Collected data entries:
-- Opening Marker --
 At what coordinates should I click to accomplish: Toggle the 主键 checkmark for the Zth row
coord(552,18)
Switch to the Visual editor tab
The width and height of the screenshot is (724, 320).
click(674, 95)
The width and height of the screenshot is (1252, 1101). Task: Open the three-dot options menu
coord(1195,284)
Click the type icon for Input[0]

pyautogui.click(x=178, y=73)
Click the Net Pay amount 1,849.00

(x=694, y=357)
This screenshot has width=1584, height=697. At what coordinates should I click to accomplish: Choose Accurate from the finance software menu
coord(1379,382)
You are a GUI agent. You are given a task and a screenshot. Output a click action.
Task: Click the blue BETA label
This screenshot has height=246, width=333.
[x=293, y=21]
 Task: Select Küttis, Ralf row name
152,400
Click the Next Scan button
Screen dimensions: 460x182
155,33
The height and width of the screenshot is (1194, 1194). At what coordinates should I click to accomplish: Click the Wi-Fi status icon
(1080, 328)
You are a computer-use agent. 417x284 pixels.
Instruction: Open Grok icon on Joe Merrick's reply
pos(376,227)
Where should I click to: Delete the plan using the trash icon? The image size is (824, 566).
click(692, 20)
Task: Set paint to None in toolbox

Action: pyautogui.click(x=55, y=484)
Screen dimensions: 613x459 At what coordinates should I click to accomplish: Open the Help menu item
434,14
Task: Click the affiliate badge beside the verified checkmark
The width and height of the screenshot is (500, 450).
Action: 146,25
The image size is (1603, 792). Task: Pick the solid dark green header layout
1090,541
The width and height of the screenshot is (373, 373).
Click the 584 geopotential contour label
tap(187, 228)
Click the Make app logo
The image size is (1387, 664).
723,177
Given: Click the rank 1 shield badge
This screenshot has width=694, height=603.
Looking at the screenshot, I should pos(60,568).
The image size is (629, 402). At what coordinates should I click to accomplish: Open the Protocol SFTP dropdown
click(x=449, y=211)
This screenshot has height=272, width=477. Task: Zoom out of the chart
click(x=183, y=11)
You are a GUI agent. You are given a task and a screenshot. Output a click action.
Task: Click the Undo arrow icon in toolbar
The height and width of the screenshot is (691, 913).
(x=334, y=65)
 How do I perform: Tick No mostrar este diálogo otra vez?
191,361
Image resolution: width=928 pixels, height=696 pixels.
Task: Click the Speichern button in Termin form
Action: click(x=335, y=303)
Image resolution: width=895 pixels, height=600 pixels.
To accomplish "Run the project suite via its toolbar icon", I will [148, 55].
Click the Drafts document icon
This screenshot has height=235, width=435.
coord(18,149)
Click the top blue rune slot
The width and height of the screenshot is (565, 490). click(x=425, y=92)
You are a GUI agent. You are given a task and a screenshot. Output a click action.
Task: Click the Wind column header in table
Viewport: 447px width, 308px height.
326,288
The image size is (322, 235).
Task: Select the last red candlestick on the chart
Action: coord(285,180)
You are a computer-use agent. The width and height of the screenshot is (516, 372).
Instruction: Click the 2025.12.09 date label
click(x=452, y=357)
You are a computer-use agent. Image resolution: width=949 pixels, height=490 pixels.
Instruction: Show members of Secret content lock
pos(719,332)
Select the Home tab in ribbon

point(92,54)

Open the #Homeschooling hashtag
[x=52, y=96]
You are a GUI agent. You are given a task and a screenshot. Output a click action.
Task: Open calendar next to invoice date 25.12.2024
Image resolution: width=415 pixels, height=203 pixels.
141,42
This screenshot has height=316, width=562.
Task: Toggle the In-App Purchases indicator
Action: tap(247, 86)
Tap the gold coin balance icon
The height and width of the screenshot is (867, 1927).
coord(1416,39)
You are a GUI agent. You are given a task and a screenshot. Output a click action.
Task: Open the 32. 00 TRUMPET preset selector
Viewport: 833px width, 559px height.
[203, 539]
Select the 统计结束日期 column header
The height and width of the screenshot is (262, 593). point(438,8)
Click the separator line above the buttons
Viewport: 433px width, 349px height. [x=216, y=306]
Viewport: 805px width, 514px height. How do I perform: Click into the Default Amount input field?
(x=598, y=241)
-- Closing Marker --
# [INSTRUCTIONS FOR THE TASK]
An exact transcription of the entries is needed, complete to the final line.

# [ANSWER FOR THE TASK]
 At what coordinates should I click to accomplish: Toggle the 主键 checkmark for the Zth row
coord(552,18)
Switch to the Visual editor tab
The width and height of the screenshot is (724, 320).
click(674, 95)
The width and height of the screenshot is (1252, 1101). Task: Open the three-dot options menu
coord(1195,284)
Click the type icon for Input[0]

pyautogui.click(x=178, y=73)
Click the Net Pay amount 1,849.00

(x=694, y=357)
This screenshot has width=1584, height=697. At what coordinates should I click to accomplish: Choose Accurate from the finance software menu
coord(1379,382)
You are a GUI agent. You are given a task and a screenshot. Output a click action.
Task: Click the blue BETA label
This screenshot has height=246, width=333.
[x=293, y=21]
 Task: Select Küttis, Ralf row name
152,400
Click the Next Scan button
Screen dimensions: 460x182
155,33
The height and width of the screenshot is (1194, 1194). At what coordinates should I click to accomplish: Click the Wi-Fi status icon
(1080, 328)
You are a computer-use agent. 417x284 pixels.
Instruction: Open Grok icon on Joe Merrick's reply
pos(376,227)
Where should I click to: Delete the plan using the trash icon? The image size is (824, 566).
click(692, 20)
Task: Set paint to None in toolbox

Action: pyautogui.click(x=55, y=484)
Screen dimensions: 613x459 At what coordinates should I click to accomplish: Open the Help menu item
434,14
Task: Click the affiliate badge beside the verified checkmark
The width and height of the screenshot is (500, 450).
Action: 146,25
The image size is (1603, 792). Task: Pick the solid dark green header layout
1090,541
The width and height of the screenshot is (373, 373).
Click the 584 geopotential contour label
tap(187, 228)
Click the Make app logo
The image size is (1387, 664).
723,177
Given: Click the rank 1 shield badge
This screenshot has width=694, height=603.
Looking at the screenshot, I should pos(60,568).
The image size is (629, 402). At what coordinates should I click to accomplish: Open the Protocol SFTP dropdown
click(x=449, y=211)
This screenshot has height=272, width=477. Task: Zoom out of the chart
click(x=183, y=11)
You are a GUI agent. You are given a task and a screenshot. Output a click action.
Task: Click the Undo arrow icon in toolbar
The height and width of the screenshot is (691, 913).
(x=334, y=65)
 How do I perform: Tick No mostrar este diálogo otra vez?
191,361
Image resolution: width=928 pixels, height=696 pixels.
Task: Click the Speichern button in Termin form
Action: click(x=335, y=303)
Image resolution: width=895 pixels, height=600 pixels.
To accomplish "Run the project suite via its toolbar icon", I will [148, 55].
Click the Drafts document icon
This screenshot has height=235, width=435.
coord(18,149)
Click the top blue rune slot
The width and height of the screenshot is (565, 490). click(x=425, y=92)
You are a GUI agent. You are given a task and a screenshot. Output a click action.
Task: Click the Wind column header in table
Viewport: 447px width, 308px height.
326,288
The image size is (322, 235).
Task: Select the last red candlestick on the chart
Action: coord(285,180)
You are a computer-use agent. The width and height of the screenshot is (516, 372).
Instruction: Click the 2025.12.09 date label
click(x=452, y=357)
You are a computer-use agent. Image resolution: width=949 pixels, height=490 pixels.
Instruction: Show members of Secret content lock
pos(719,332)
Select the Home tab in ribbon

point(92,54)

Open the #Homeschooling hashtag
[x=52, y=96]
You are a GUI agent. You are given a task and a screenshot. Output a click action.
Task: Open calendar next to invoice date 25.12.2024
Image resolution: width=415 pixels, height=203 pixels.
141,42
This screenshot has height=316, width=562.
Task: Toggle the In-App Purchases indicator
Action: tap(247, 86)
Tap the gold coin balance icon
The height and width of the screenshot is (867, 1927).
coord(1416,39)
You are a GUI agent. You are given a task and a screenshot. Output a click action.
Task: Open the 32. 00 TRUMPET preset selector
Viewport: 833px width, 559px height.
[203, 539]
Select the 统计结束日期 column header
The height and width of the screenshot is (262, 593). point(438,8)
Click the separator line above the buttons
Viewport: 433px width, 349px height. [x=216, y=306]
Viewport: 805px width, 514px height. How do I perform: Click into the Default Amount input field?
(x=598, y=241)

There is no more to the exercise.